In the beginning stages of a relationship, everyone is on their best behavior and all in an effort to impress one another. Being on one’s best behavior is akin to putting on your Sunday best. You want to show the church goers your absolute best, right? However, over time, one’s true self starts peaking through and before you know it, the façade has melted away. Single Girl has seen this scenario play out, sadly, multiple times in her love life. She meets a fella, he puts on his best clothes, cologne, smiles, is charming and funny, engaging, and attentive. A couple or few months go by and his original demeanor begins to change; the façade starts to crack. He no longer shows up early for dates, but instead starts showing up late. He doesn’t communicate as often as he did. He doesn’t bother to put on cologne, heck we’re lucky if he showers. He is withdrawn, no longer invested, even resentful for the time he must pay attention to the relationship leaving Single Girl to question:
Where is the “potential” guy? We liked the “potential” guy!
Single Girl then realizes that she is witnessing the real character of the guy she has been dating. Like so many women, Single Girl dismisses this behavior and excuses it way – “he is stressed out at work” or “he is just tired” or “he’s just joking, I just need to better understand his sense of humor.” When in her gut she knew exactly what was happening. He was no longer interested in investing; he no longer valued her or had value for developing a relationship with her. Harsh! This is a very painful pill to swallow.
Listen to your intuition!
You see…the thing is, Single Girl’s intuition told her this was going to happen. Her intuition specifically told her to run the other way from the very beginning. Rather than listening, she proceeded to move forward, holding onto the misguided hope that the “potential” she saw in the beginning was the root of this fella’s character. So, after a few months when the guy could no longer play the charade, it all fell apart leaving Single Girl heartbroken. A heart break Single Girl could have avoided altogether if she just listened to her gut.
Lessons Learned.
We all have our own takeaways from experiences like these. Such experiences are not for naught but a lesson we can apply in the future. Single Girl’s lessons learned from dating potential versus character are as follows:
Character is King! Pay attention to a person’s character, it comes out early in the game. Don’t fill in the blanks with your imagination or the potential the relationship could be. Look at how the relationship really is and decide from there.

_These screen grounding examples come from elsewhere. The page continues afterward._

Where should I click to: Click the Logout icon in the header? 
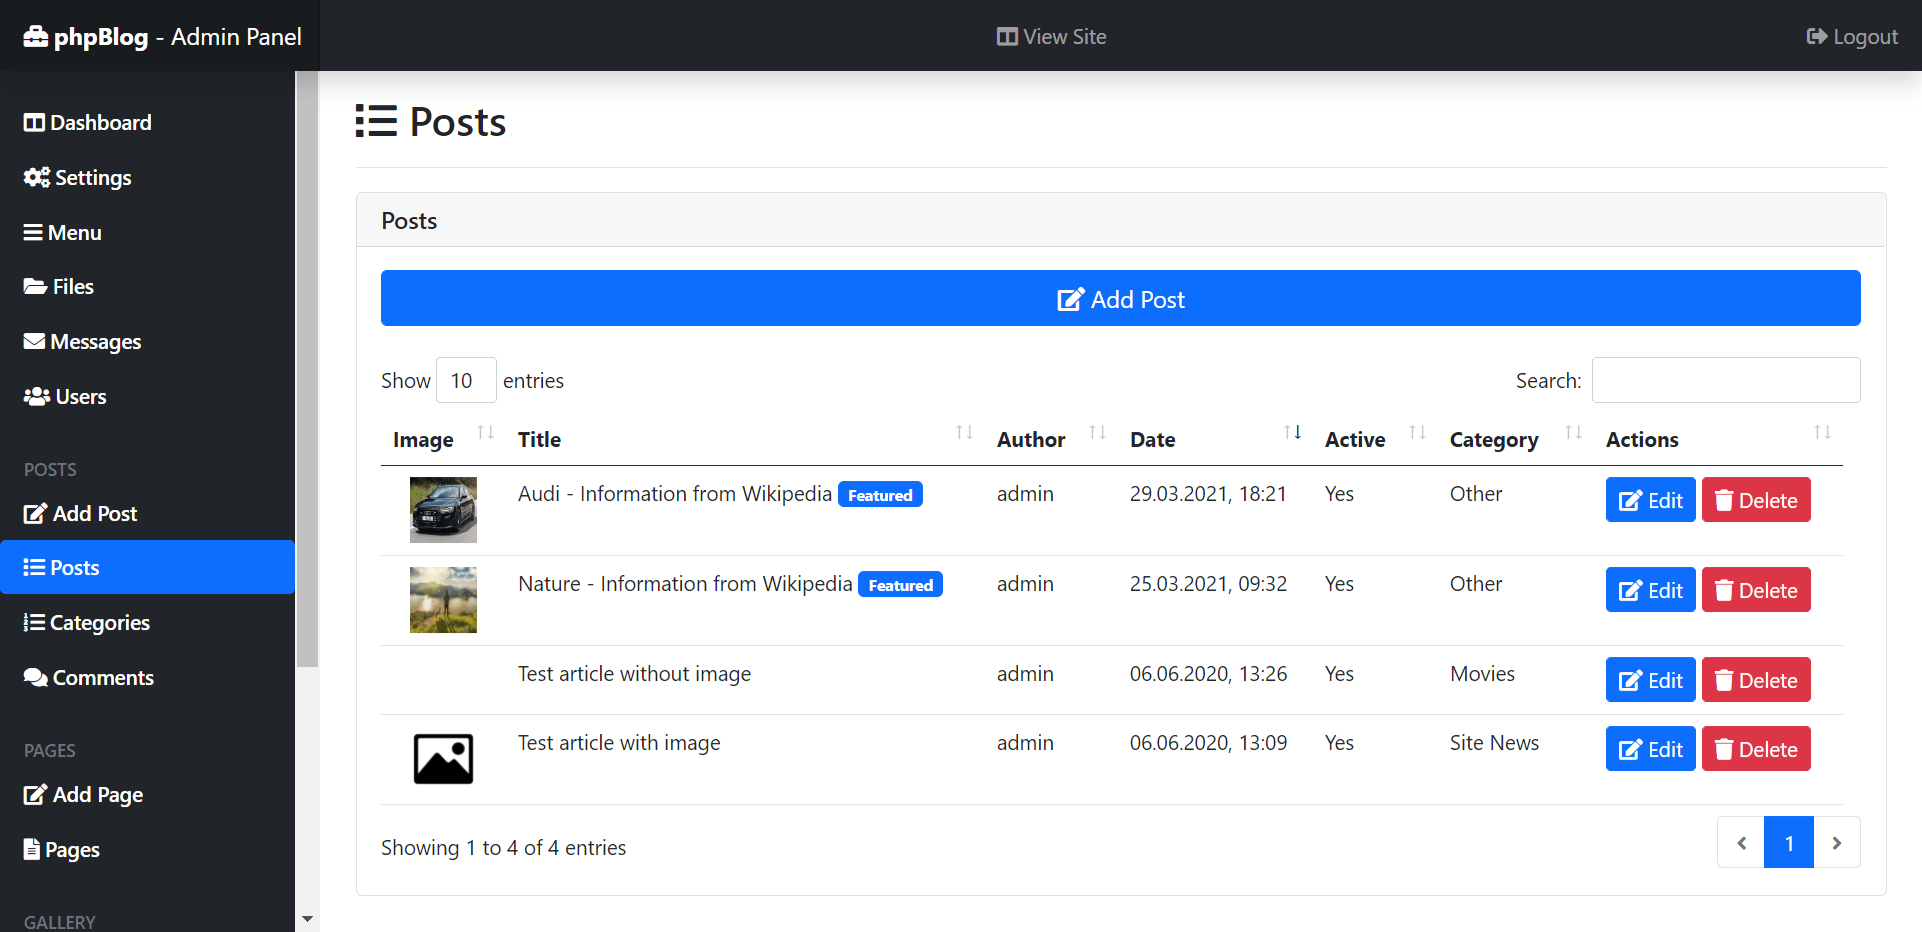click(1817, 37)
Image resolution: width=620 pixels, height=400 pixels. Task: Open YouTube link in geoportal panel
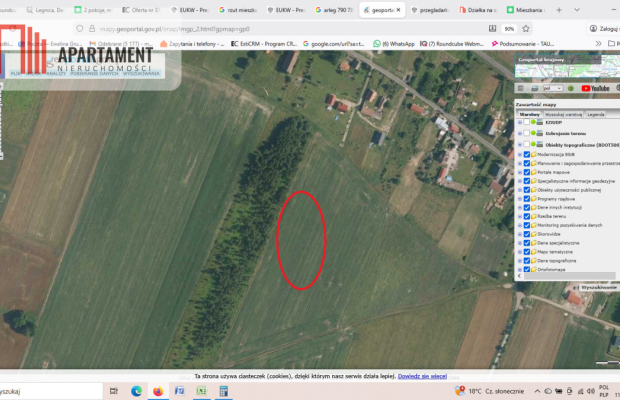point(598,88)
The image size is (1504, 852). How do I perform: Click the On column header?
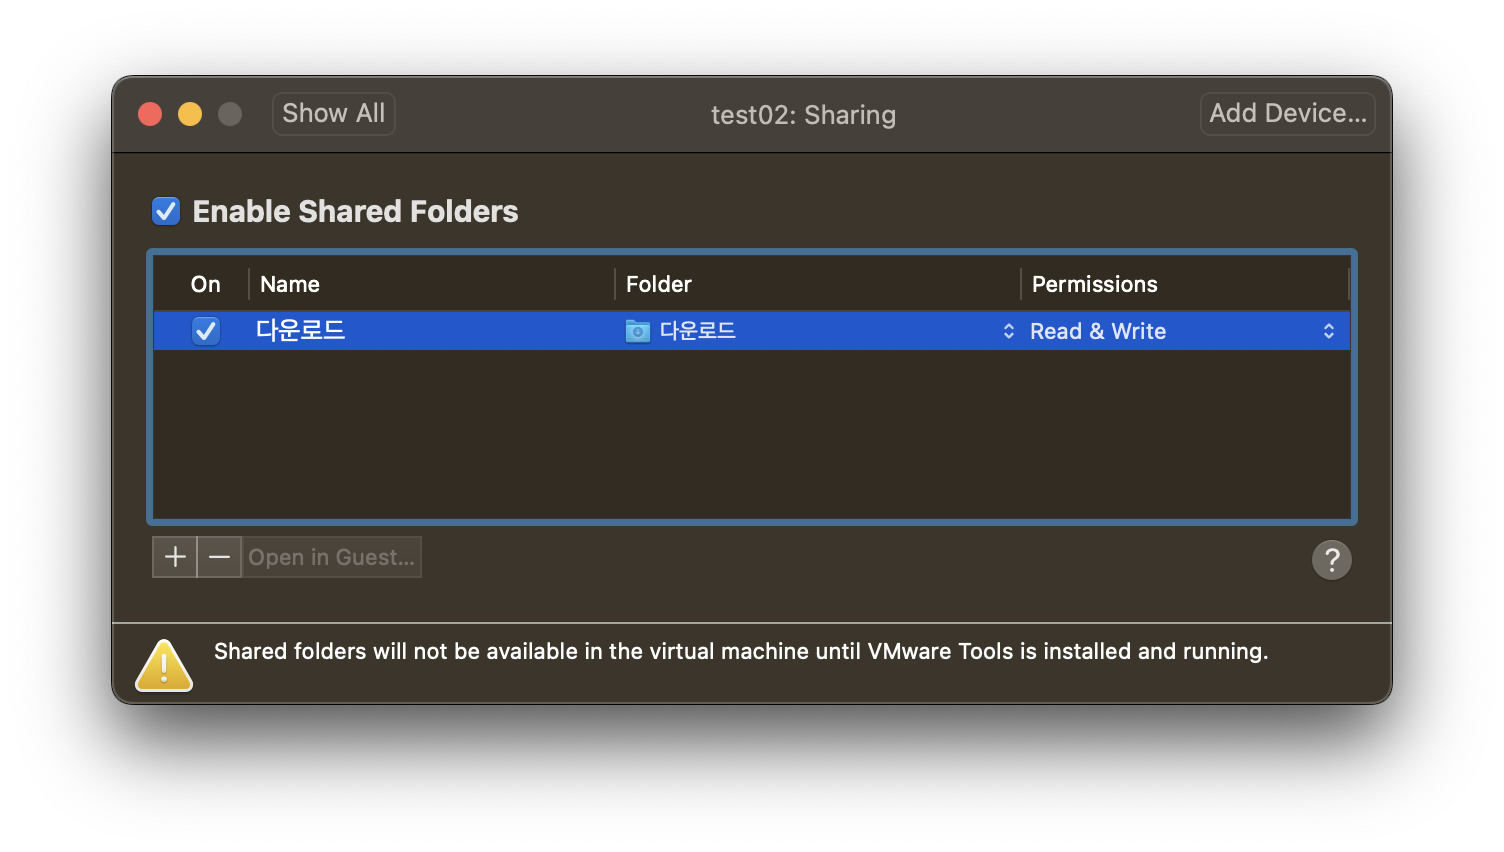pos(206,284)
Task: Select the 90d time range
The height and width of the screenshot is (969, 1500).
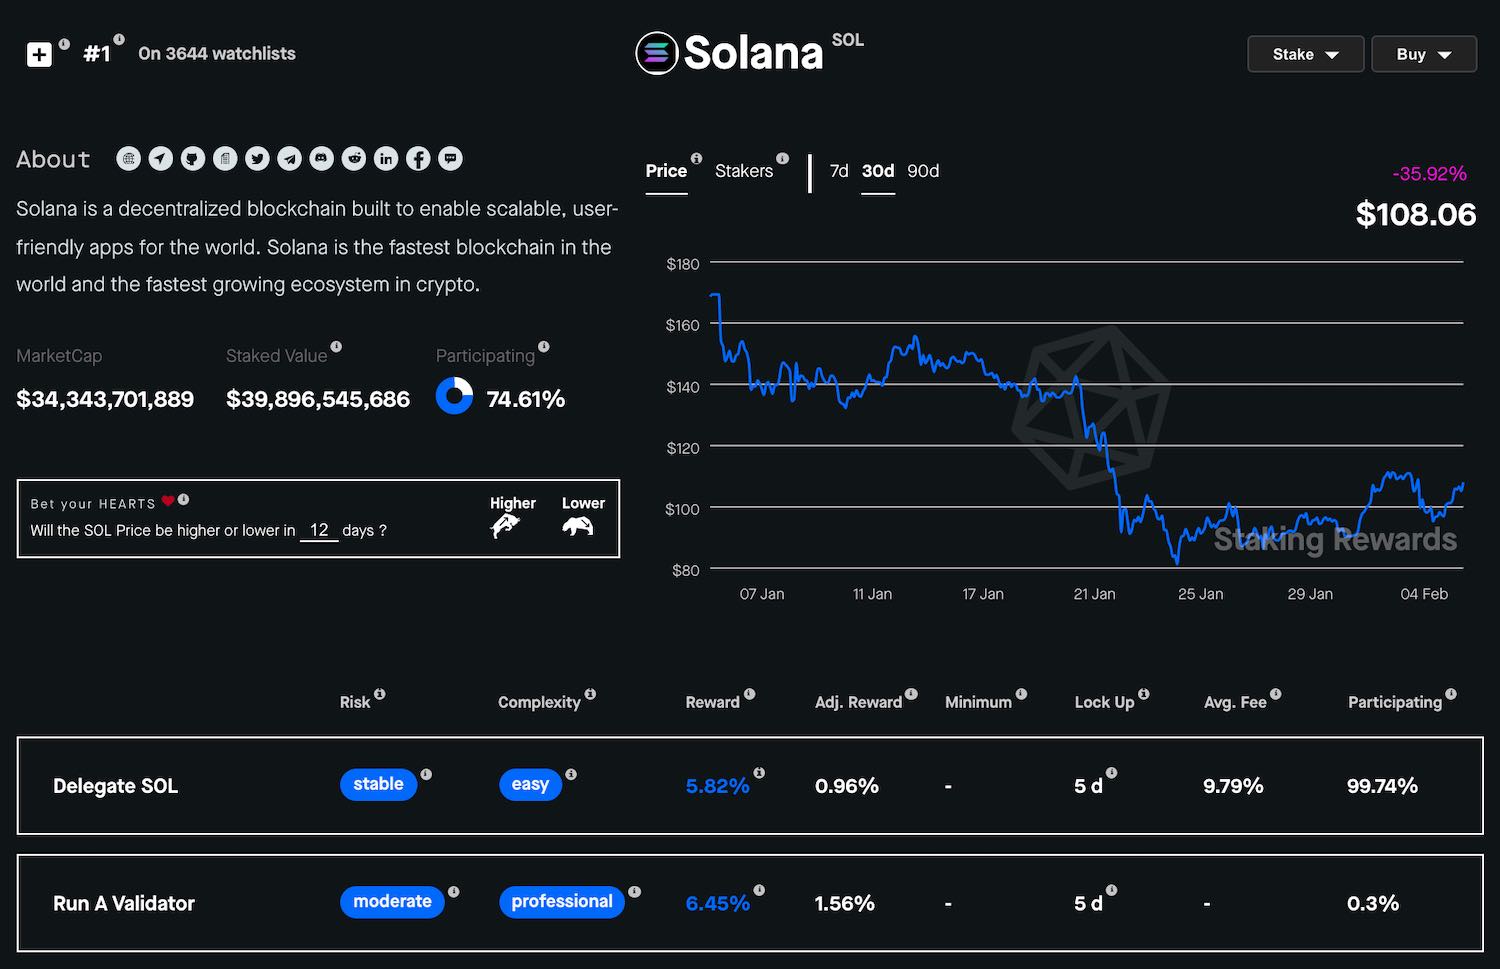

Potential is misleading and can cause us to dismiss poor behavior. Rather than dismiss poor behavior, address it in the moment. If the person is receptive, they will adjust and correct. While sometimes one can slip up and make a mistake, even the same mistake, if those mistakes consistently and regularly happens, that is a problem. Such a problem will likely not self-remedy by staying in the relationship.
Be true to yourself. At the end of the day, we and only we are in control of our own happiness. If we are involved with someone who makes us consistently unhappy, then we have the choice to make a change. Life is too short to be in a miserable relationship. Single Girl would much prefer to be alone versus being in an unhappy relationship. So, she has learned to cut ties (after a reasonable effort is made) and move on.
Have faith that God has someone for you. Believe it because He does. God does not mess around in the affairs of the heart. Rather, the right person will come into play when God knows we are ready to receive that person, not when we think we are ready. Have faith, pray often, and believe.
In summary, focus on a person’s character. Their actions will speak louder than words. If a person is consistent from the beginning and he demonstrates good character from the start, then you just may have a person worthy of investment.